TASK OBJECTIVE — Tally up the lines below containing the string "computer", then write the number alone.

RECORDS FOR THIS EXERCISE —
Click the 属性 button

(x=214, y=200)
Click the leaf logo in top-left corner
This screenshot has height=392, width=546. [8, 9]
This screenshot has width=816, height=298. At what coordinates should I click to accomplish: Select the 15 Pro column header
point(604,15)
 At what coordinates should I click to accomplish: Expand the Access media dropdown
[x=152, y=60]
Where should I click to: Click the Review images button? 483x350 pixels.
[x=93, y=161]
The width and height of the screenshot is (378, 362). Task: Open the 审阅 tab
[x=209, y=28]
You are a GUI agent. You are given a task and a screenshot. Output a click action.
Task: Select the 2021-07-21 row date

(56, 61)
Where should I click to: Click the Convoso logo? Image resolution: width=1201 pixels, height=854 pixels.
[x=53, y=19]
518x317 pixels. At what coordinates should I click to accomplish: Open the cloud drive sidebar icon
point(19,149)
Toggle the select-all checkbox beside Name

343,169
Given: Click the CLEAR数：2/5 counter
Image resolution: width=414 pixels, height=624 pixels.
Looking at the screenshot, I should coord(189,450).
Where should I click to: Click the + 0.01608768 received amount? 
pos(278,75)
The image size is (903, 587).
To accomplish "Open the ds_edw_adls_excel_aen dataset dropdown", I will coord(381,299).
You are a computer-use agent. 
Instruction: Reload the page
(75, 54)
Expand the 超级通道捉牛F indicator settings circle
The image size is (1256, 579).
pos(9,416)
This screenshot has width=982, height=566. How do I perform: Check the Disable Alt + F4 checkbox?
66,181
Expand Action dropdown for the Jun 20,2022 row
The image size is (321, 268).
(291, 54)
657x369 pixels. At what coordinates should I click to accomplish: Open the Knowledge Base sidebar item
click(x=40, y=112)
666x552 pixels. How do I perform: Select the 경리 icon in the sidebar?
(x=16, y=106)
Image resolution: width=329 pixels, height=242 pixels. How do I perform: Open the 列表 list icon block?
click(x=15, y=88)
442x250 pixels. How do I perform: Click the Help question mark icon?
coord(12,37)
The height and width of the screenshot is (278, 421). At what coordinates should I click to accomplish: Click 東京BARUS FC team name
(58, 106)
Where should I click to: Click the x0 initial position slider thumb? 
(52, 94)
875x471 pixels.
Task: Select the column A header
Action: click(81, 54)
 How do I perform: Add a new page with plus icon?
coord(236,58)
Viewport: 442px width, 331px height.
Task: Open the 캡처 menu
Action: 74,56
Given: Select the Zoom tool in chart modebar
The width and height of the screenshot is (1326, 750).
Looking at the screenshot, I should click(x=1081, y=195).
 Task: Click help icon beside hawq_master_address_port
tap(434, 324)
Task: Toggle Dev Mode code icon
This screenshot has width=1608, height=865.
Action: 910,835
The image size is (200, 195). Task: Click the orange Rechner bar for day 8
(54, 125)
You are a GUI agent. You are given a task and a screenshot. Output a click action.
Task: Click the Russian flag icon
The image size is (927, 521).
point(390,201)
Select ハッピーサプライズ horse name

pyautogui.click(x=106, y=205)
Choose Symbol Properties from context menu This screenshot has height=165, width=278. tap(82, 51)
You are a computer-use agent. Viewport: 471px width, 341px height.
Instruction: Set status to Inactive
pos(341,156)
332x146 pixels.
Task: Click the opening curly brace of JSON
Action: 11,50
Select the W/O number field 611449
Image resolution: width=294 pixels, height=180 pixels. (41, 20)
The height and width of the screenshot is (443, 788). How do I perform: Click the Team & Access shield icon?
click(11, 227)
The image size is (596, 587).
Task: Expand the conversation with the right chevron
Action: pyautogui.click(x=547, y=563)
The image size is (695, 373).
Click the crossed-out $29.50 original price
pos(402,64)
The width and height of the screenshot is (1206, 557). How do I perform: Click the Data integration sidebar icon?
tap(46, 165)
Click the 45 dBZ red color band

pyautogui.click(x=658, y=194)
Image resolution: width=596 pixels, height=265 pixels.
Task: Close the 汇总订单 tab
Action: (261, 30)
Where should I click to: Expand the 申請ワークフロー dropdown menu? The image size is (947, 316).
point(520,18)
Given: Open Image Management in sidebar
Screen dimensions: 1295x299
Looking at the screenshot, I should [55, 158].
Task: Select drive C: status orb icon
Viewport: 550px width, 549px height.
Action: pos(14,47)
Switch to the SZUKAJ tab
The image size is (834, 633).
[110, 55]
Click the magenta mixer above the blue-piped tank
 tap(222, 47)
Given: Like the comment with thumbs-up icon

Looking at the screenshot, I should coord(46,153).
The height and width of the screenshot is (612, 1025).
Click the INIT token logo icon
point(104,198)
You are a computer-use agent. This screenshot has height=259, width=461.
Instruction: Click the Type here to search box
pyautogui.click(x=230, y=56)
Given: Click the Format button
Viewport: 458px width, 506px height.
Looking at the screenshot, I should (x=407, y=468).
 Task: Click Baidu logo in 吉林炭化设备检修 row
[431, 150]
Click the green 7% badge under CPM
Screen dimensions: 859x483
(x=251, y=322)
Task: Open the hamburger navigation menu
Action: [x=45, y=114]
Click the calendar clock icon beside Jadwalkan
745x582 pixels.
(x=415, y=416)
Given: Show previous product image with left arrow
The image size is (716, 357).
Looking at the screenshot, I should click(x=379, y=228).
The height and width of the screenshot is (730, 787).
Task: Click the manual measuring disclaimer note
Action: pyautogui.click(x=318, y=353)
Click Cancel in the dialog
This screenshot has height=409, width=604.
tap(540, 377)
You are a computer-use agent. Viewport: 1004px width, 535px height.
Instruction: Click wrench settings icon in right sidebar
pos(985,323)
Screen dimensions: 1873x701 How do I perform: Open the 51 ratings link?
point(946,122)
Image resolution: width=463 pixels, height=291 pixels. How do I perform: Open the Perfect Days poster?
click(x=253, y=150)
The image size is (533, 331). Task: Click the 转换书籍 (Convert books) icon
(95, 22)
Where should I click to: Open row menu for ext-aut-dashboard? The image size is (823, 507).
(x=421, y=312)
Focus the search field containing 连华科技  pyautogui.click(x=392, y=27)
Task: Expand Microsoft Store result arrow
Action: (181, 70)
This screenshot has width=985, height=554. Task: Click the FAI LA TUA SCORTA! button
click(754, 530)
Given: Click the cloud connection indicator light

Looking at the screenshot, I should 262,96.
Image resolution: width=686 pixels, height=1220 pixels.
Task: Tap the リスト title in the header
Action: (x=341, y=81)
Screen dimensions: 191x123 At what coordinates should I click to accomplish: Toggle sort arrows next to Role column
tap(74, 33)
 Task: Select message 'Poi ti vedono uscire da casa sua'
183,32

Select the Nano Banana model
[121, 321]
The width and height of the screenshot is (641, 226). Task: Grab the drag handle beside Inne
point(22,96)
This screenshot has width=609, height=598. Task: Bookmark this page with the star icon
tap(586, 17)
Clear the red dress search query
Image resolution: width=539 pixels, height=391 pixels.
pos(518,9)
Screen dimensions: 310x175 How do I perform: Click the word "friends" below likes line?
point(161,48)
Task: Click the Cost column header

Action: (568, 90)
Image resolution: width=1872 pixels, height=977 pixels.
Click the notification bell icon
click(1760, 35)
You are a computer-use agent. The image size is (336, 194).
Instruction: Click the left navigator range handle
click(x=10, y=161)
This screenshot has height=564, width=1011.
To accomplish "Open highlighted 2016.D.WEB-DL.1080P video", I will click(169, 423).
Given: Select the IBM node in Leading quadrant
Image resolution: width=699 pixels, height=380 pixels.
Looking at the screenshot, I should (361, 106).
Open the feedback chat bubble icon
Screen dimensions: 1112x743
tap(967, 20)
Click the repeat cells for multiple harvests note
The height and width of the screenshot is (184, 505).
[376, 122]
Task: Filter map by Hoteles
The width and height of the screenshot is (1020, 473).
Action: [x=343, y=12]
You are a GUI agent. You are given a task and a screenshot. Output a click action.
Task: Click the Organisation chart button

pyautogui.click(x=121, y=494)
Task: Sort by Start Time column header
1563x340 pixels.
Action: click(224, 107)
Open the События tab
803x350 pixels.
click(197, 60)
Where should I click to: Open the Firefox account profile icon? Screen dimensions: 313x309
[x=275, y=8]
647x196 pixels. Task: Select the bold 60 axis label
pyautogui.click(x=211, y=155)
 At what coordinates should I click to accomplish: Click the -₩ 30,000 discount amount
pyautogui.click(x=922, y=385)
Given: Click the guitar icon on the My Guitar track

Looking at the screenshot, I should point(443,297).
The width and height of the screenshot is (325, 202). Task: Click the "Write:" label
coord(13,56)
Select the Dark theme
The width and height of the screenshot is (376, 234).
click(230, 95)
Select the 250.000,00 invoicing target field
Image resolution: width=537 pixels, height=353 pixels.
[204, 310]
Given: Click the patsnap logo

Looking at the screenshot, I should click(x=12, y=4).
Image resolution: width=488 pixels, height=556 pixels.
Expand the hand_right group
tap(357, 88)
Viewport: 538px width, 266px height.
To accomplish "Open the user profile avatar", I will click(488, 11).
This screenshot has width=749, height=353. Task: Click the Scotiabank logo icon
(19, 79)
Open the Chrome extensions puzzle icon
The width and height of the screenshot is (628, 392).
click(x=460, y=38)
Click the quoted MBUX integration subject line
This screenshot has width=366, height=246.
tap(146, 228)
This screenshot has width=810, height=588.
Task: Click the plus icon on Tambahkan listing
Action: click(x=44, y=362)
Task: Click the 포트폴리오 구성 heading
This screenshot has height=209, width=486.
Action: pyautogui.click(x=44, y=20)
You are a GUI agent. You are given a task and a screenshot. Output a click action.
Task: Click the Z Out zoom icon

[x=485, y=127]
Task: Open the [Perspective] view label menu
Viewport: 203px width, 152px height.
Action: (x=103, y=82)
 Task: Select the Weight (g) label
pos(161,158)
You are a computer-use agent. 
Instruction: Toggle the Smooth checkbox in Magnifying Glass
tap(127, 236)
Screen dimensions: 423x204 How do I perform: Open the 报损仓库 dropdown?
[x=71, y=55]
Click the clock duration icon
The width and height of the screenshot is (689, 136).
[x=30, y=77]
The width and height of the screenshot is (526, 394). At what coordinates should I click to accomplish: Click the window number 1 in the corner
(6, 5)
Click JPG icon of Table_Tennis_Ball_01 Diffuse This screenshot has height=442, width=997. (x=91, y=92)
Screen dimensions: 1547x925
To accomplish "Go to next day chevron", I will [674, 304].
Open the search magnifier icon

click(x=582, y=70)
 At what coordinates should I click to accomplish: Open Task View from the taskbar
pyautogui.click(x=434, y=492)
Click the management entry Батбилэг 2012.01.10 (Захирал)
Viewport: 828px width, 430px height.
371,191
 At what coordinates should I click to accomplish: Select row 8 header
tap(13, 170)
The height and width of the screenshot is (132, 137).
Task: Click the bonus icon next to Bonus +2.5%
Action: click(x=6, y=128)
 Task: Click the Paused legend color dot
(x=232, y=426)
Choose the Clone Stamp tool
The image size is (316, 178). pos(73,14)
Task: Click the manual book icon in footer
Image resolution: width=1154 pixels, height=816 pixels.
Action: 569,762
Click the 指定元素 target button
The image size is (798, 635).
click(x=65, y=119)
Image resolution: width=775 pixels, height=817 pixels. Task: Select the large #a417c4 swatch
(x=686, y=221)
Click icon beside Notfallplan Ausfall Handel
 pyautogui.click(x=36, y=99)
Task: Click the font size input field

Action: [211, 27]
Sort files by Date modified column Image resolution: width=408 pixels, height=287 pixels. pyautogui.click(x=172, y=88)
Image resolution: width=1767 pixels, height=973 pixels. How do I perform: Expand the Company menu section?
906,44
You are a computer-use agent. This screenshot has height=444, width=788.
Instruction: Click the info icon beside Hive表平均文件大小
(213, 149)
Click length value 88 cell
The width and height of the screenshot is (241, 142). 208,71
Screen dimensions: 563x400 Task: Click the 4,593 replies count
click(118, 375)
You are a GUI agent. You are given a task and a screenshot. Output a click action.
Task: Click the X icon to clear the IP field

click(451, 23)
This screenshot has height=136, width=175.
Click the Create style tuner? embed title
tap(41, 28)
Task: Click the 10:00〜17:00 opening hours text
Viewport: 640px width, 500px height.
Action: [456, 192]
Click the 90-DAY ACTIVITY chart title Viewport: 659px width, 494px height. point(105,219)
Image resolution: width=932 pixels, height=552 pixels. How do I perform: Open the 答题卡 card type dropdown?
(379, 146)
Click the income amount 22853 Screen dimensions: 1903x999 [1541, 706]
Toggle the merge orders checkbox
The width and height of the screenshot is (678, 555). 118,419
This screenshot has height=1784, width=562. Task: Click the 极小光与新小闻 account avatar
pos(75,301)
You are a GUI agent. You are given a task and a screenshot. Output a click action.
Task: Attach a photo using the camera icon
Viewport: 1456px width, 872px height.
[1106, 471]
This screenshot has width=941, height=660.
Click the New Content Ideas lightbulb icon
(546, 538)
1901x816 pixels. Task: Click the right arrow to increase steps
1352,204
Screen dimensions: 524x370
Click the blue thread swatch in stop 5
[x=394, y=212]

YOUR SOLUTION — 7